About 'Alpha+Good'

Alpha+Good (sort of a bad wordplay on Orwell and machismo) is a side project that belongs to 'Onklare taal' ('Unclear language'), the umbrella of several of my literary projects in Dutch. This section is almost exclusively in English and comprises my ongoing thoughts on progress, gender, politics and various other social themes. Are you a little lost? This link will take you right back to my home page.

Friday, August 17, 2012

I am a fake man

When I was young and relatively clueless about the social realities of patriarchy and intersectionality, I was already annoyed by the myth of the 'Real Man'. I thought - and still think - it is dumb to say there can only be one type of real man, implying anyone who doesn't meet these standards is somehow not worthy of respect. What angered me even more was that so many women bought into it. True, for a while lady magazines ran with the 'New Man', the guy who does household chores and watches chick flicks, the Metrosexual, who is basically the non-gay flamboyant man, or the Übersexual, the man who is even too flamboyant for gayness. These cycles alternated with cries for the return to the 'Real Man', but the key message was the same: there's only one way to be a man, only one way to please the ladies. 

Needless to say, to my teenage self, this was incredibly confusing. What's worse, I blamed women for this confusion, not the overarching social structure where it's actually other men who dictate what being a man is all about.
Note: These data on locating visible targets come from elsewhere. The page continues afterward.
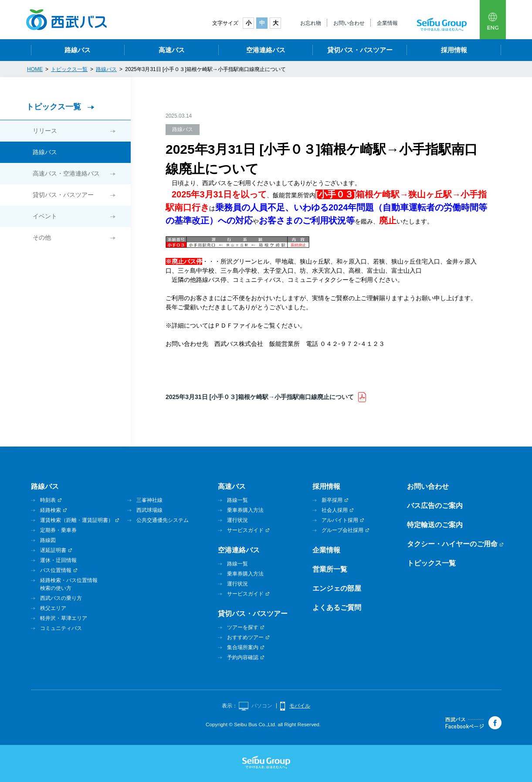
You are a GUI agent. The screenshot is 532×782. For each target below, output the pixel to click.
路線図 (48, 540)
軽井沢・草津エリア (64, 618)
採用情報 (454, 50)
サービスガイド (245, 530)
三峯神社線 (149, 500)
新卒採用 (332, 500)
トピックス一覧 (54, 107)
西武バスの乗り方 (61, 598)
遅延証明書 (53, 550)
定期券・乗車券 (58, 530)
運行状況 (237, 520)
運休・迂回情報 (58, 560)
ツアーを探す (243, 627)
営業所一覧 (330, 569)
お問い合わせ (349, 23)
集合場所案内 (243, 647)
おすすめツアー (245, 637)
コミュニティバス (61, 628)
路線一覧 (237, 500)
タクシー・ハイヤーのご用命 (452, 544)
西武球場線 (149, 510)
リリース (45, 131)
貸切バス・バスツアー (360, 50)
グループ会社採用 (342, 530)
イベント (45, 216)
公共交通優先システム (163, 520)
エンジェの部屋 (337, 588)
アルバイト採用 (340, 520)
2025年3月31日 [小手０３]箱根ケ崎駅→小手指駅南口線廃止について (260, 397)
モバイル (300, 706)
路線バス (78, 50)
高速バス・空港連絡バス (66, 173)
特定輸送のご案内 (435, 525)
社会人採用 (335, 510)
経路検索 (51, 510)
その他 (42, 237)
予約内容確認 (243, 657)
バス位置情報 (56, 570)
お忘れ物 (311, 23)
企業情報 (387, 23)
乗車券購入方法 (245, 510)
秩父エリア (53, 608)
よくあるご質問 (337, 607)
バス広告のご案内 (435, 505)
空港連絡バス (266, 50)
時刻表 (48, 500)
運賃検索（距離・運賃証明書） (77, 520)
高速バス (172, 50)
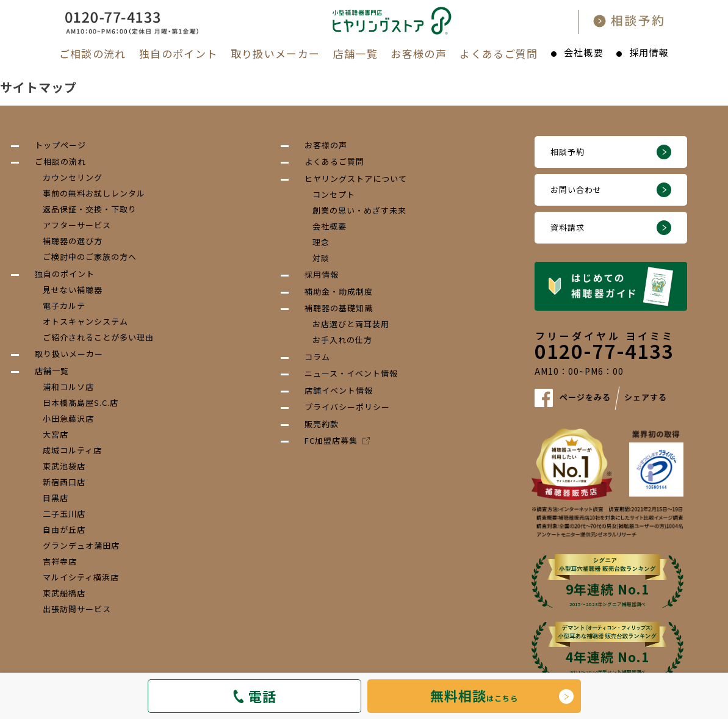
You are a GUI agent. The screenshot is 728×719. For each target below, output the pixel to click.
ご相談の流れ (93, 53)
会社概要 (583, 52)
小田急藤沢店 (68, 418)
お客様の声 (419, 53)
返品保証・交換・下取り (90, 209)
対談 (321, 258)
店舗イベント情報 (339, 390)
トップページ (60, 145)
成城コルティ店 (72, 450)
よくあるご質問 (499, 53)
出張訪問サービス (77, 609)
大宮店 (56, 434)
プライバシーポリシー (347, 406)
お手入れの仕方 (342, 339)
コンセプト (334, 194)
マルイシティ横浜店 (81, 577)
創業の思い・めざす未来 (359, 210)
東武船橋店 (64, 593)
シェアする (646, 397)
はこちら (474, 695)
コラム (317, 356)
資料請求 (568, 227)
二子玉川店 (64, 513)
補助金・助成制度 (339, 291)
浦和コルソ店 (68, 386)
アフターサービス (77, 225)
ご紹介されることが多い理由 (98, 337)
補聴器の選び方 (73, 240)
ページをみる (585, 397)
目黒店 (56, 497)
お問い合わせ (576, 189)
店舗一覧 (355, 53)
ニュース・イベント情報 (351, 373)
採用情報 (649, 52)
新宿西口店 (64, 482)
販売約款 (322, 424)
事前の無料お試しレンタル (94, 193)
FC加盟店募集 (337, 440)
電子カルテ (64, 305)
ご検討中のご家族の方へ (90, 256)
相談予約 (568, 151)
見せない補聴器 (73, 289)
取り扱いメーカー (275, 53)
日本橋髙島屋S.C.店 (81, 402)
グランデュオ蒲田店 (81, 545)
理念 (321, 242)
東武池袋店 (64, 466)
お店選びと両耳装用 (351, 323)
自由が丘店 (64, 529)
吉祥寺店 (60, 561)
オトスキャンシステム (85, 321)
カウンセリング (73, 177)
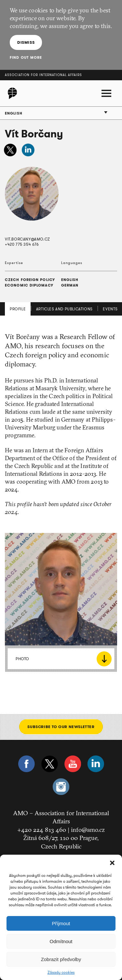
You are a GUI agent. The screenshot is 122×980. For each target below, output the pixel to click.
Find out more (26, 57)
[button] (112, 863)
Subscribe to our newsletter (61, 727)
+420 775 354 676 (22, 244)
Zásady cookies (61, 972)
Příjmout (61, 923)
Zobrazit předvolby (61, 959)
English (14, 113)
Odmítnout (61, 941)
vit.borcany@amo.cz (27, 239)
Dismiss (26, 42)
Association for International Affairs (43, 75)
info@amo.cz (88, 829)
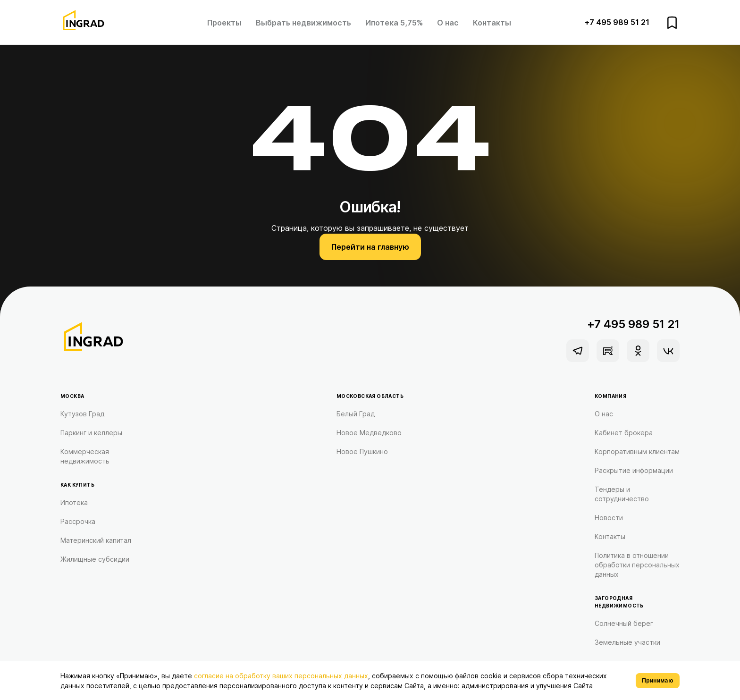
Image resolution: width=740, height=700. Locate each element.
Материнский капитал (96, 540)
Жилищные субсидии (95, 559)
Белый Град (355, 413)
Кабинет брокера (623, 432)
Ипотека (74, 502)
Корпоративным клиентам (637, 451)
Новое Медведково (369, 432)
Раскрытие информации (634, 470)
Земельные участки (627, 642)
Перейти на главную (370, 247)
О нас (448, 23)
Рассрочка (78, 521)
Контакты (492, 23)
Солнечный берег (624, 623)
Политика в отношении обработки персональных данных (637, 565)
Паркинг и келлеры (91, 432)
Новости (609, 517)
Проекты (224, 23)
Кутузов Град (82, 413)
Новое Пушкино (362, 451)
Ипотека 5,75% (394, 23)
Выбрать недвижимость (303, 23)
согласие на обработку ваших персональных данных (281, 675)
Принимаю (657, 680)
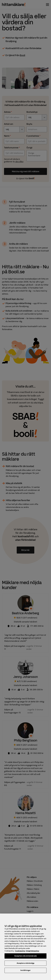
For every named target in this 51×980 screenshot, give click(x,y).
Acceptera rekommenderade (26, 958)
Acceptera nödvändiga (26, 965)
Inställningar (26, 972)
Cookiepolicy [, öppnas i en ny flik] (20, 952)
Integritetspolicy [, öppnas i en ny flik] (32, 952)
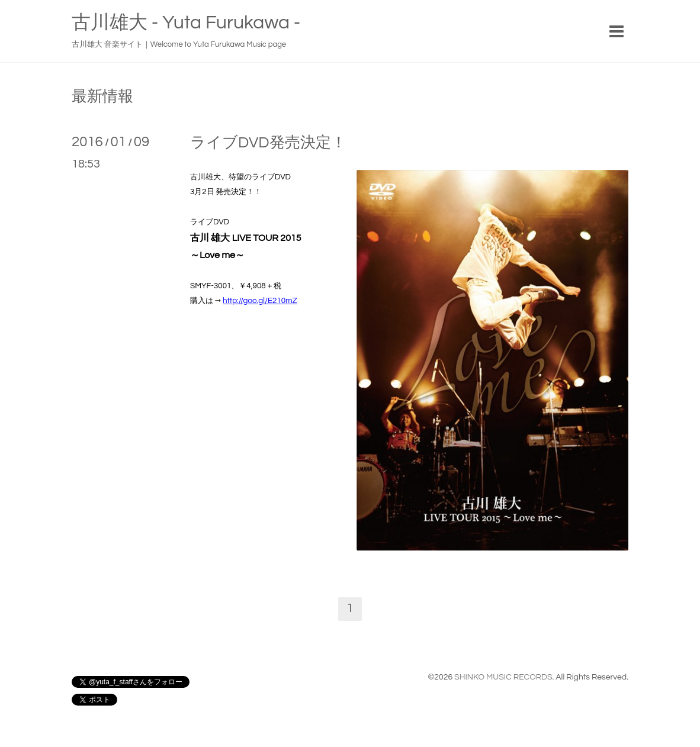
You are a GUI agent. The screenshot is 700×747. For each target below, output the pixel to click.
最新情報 (102, 96)
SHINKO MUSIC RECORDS (503, 677)
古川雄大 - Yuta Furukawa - (186, 22)
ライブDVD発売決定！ (268, 143)
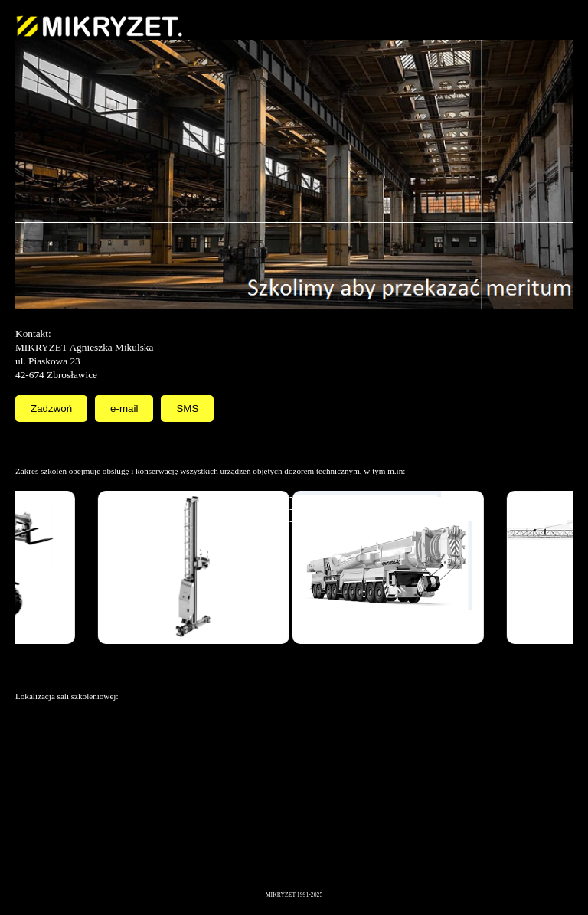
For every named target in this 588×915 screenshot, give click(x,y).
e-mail (124, 408)
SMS (187, 408)
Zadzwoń (51, 408)
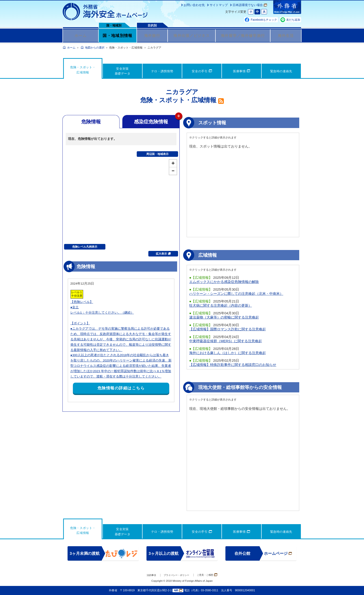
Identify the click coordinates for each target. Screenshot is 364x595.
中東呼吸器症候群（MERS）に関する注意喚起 (226, 341)
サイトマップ (219, 5)
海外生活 (286, 35)
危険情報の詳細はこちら (121, 388)
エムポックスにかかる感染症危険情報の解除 (224, 282)
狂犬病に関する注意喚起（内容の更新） (220, 305)
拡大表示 (163, 254)
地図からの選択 (95, 48)
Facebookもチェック (264, 20)
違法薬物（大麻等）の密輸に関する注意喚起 (224, 317)
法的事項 (145, 575)
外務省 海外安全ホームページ (105, 12)
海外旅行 (152, 35)
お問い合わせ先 (194, 5)
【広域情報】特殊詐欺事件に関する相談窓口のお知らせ (233, 365)
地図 (178, 590)
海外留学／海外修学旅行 (243, 35)
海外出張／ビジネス (192, 35)
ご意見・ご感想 (212, 575)
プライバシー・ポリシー (175, 575)
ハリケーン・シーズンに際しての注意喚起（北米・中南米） (236, 293)
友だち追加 (293, 20)
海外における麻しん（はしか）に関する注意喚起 (227, 353)
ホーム (81, 35)
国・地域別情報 (117, 35)
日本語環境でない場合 (250, 5)
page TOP (353, 584)
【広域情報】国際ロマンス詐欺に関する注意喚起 (227, 329)
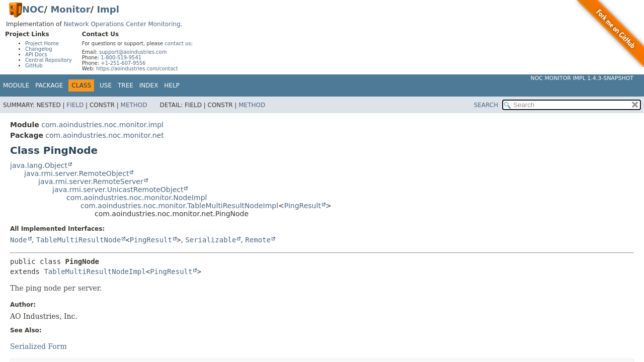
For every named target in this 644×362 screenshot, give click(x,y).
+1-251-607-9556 (123, 63)
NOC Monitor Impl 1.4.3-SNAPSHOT (582, 78)
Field (75, 105)
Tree (125, 85)
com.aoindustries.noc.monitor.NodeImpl (136, 198)
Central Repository (48, 60)
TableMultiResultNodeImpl (95, 272)
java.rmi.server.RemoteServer (91, 182)
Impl (108, 9)
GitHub (34, 65)
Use (106, 85)
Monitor (70, 9)
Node (19, 240)
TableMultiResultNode (78, 240)
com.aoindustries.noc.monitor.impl (102, 125)
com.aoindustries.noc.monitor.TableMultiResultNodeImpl (179, 206)
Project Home (42, 43)
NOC (33, 9)
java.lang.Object (39, 165)
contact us (178, 43)
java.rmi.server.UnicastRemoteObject (118, 190)
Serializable (210, 240)
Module (16, 85)
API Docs (36, 54)
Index (149, 85)
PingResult (302, 206)
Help (172, 85)
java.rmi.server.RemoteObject (76, 173)
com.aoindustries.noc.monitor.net (104, 135)
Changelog (39, 49)
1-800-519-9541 (121, 57)
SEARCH (486, 105)
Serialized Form (38, 346)
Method (134, 105)
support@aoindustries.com (133, 52)
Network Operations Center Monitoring (122, 24)
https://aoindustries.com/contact (137, 68)
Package (49, 85)
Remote (258, 240)
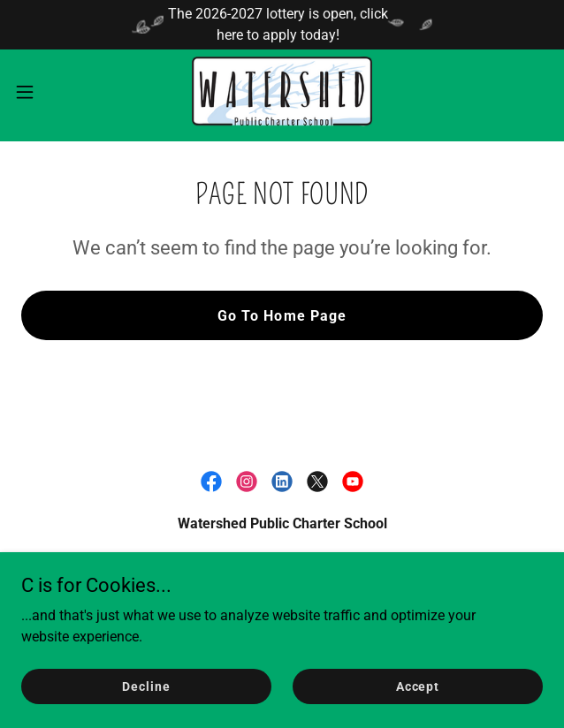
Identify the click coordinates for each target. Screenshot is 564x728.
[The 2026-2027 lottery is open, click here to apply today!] (282, 25)
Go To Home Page (281, 315)
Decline (146, 686)
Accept (417, 686)
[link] (282, 92)
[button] (48, 92)
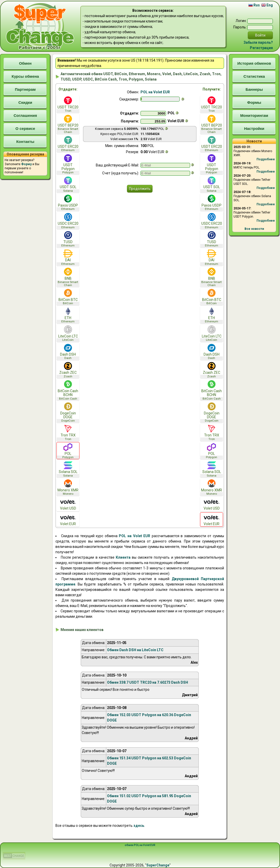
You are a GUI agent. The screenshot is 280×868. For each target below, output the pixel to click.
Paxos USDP (68, 203)
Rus (254, 5)
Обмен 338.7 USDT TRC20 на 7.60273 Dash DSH (147, 682)
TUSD (68, 239)
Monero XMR (68, 487)
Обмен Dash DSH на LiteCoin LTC (135, 650)
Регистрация (261, 48)
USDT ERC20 (68, 144)
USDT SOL (68, 184)
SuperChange (158, 865)
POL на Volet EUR (155, 92)
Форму (26, 164)
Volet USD (68, 504)
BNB (68, 277)
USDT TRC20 (68, 104)
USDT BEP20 (68, 124)
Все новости (254, 229)
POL (68, 451)
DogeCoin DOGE (68, 412)
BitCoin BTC (68, 297)
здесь (139, 826)
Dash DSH (68, 352)
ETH (68, 315)
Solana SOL (68, 469)
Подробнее (266, 159)
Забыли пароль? (258, 42)
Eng (267, 5)
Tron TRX (68, 433)
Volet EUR (68, 520)
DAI (68, 257)
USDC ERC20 (68, 221)
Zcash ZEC (68, 370)
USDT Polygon (68, 164)
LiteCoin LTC (68, 334)
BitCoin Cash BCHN (68, 390)
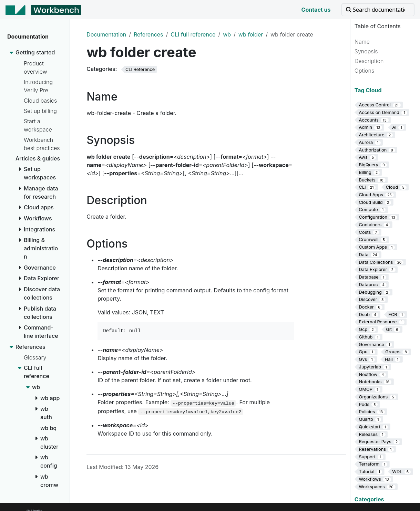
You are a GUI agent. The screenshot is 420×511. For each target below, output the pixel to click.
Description (369, 61)
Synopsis (366, 51)
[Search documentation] (378, 10)
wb (227, 34)
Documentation (106, 34)
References (148, 34)
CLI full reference (193, 34)
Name (362, 42)
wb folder (250, 34)
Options (364, 71)
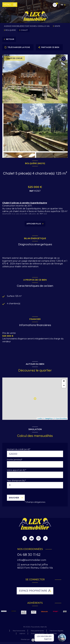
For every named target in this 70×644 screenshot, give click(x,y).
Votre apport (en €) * (17, 470)
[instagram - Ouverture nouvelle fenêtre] (38, 538)
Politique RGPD (38, 634)
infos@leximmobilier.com (32, 560)
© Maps (48, 418)
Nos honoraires (19, 630)
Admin (22, 634)
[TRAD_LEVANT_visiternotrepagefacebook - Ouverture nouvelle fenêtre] (25, 538)
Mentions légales (56, 630)
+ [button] (64, 381)
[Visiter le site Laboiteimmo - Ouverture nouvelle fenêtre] (40, 640)
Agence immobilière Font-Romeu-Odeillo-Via (27, 26)
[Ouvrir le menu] (10, 4)
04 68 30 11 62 (29, 554)
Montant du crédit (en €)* (19, 449)
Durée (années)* (15, 460)
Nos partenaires (37, 630)
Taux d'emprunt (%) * (16, 480)
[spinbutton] (35, 485)
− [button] (64, 386)
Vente (57, 26)
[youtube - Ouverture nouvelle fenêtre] (32, 538)
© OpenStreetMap (60, 418)
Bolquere (11, 30)
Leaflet (40, 418)
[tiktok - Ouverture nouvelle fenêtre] (45, 538)
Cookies (53, 634)
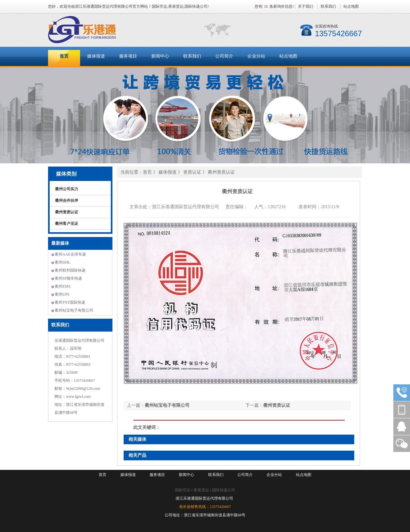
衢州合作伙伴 (67, 201)
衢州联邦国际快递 (70, 270)
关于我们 (306, 6)
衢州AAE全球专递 (70, 254)
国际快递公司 (224, 490)
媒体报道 (96, 56)
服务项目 (128, 56)
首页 (64, 56)
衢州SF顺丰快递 (68, 278)
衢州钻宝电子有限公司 (74, 310)
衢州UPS (62, 294)
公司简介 (224, 56)
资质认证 (193, 172)
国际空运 (183, 490)
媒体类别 (66, 174)
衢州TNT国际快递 (70, 302)
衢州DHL (62, 262)
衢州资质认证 (67, 212)
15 (266, 6)
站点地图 (351, 6)
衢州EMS (62, 286)
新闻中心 (160, 56)
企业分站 (256, 56)
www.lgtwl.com (78, 397)
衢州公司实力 (67, 189)
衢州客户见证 (67, 224)
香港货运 (201, 490)
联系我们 (328, 6)
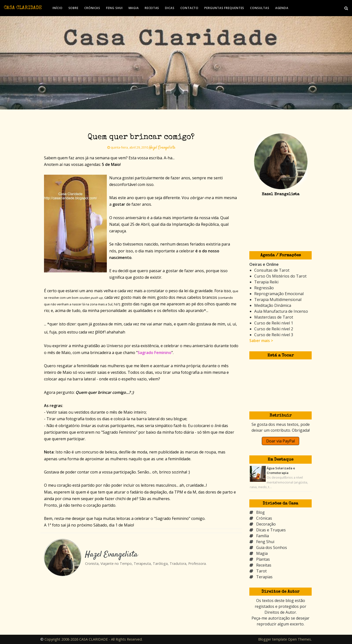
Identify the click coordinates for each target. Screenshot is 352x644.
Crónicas (264, 518)
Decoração (266, 524)
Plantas (263, 559)
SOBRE (74, 8)
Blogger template (272, 639)
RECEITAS (152, 8)
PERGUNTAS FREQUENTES (224, 8)
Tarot (261, 571)
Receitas (264, 565)
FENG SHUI (114, 8)
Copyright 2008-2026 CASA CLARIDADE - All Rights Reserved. (94, 639)
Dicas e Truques (271, 530)
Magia (262, 553)
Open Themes (299, 639)
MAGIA (134, 8)
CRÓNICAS (92, 8)
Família (262, 536)
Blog (260, 512)
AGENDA (282, 8)
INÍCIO (57, 8)
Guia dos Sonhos (271, 548)
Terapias (264, 577)
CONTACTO (189, 8)
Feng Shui (265, 542)
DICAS (170, 8)
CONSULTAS (260, 8)
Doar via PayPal (280, 441)
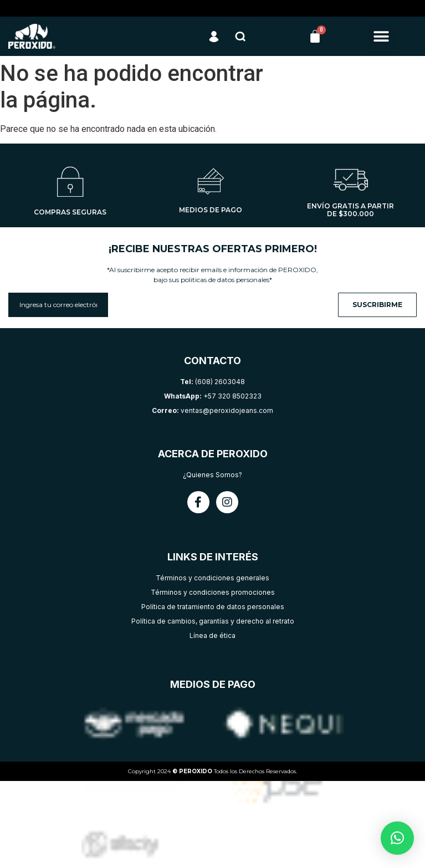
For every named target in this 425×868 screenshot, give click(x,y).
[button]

Men have a disproportionate amount of power in all facets of life, in the past more strongly than they do now, but it's still undeniably here. So, it's not really a surprise many women buy into the idea of the 'one way to be a man'. Needless to say, the image of the ideal woman is an even bigger bag of cultural schizophrenia: mother, whore, free, demure, object, agent, etc. I'd probably drink myself to death if I was a woman, with all that pressure piled on me.

The past decades have seen an ebb and flow of women's rights, but mostly a steady flow forward. One bad consequence: as women pour into spheres traditionally dominated by men, men retreat. In fact, they label those now mixed spheres as 'female', call it a day and move to a sphere where they still dominate. This is now why, as opposed to a few centuries ago, the arts, teaching, libraries or dancing are tolerated as part of a man's life at best, derided as being unmanly at worst. The worst consequence is that it has made certain groups of men anti-intellectual and hostile to culture. I mean, we live in an era where a buffoon with questionable points of view like Newt Gingrich is considered an intellectual, and Donald Trump is seen as a successful businessman.

By the way, make no mistake, even the arts are still dominated by men. The most famous contemporary writers, directors, chefs, teachers and bookkeepers are men. It's just that these areas of life are less overtly hostile to women than, say, construction or engineering.

So, the image of what a 'Real Man' is, has considerably narrowed within macho circles, especially among the less educated. Hand in hand with an increased focus on bodily ideation (companies discovered that men can be made to feel just as insecure about how they look, news at 11), society has created a subset of caricatures that hyper-emphasize traits like assertiveness, self-confidence and pragmatism until they become aggression, arrogance and dullness. This is a problem, and a problem that guys need to address. No amount of whining about certain women who actually like guys like that is going to help - and by the way, women who do like these caricatures are often caricatures themselves.

Instead of trying to expand or change the definition of a 'Real Man', as some magazines and writers have attempted in the past few years, we simply need to do away with the idea that there is a 'Real Man'. It's horseshit. What's more, it implies a form of misogyny, too - 'unmanly' men get ridiculed with gendered insults that carry the underlying assumption that women are weak, governed by emotions and have a low self-image.

A few months back, on my smoke break I encountered a colleague who, when he saw that I hadn't shaven for a week or two, snidely remarked that I had 'finally decided to become a real man'. I replied that I hadn't felt any lack of manliness in me before that. Admittedly not a brilliant comeback and a bit of a 'you had to be there'-moment, but I do think that's the spirit in which remarks like that should be addressed. Don't try to redefine what a man is. Just don't play that game.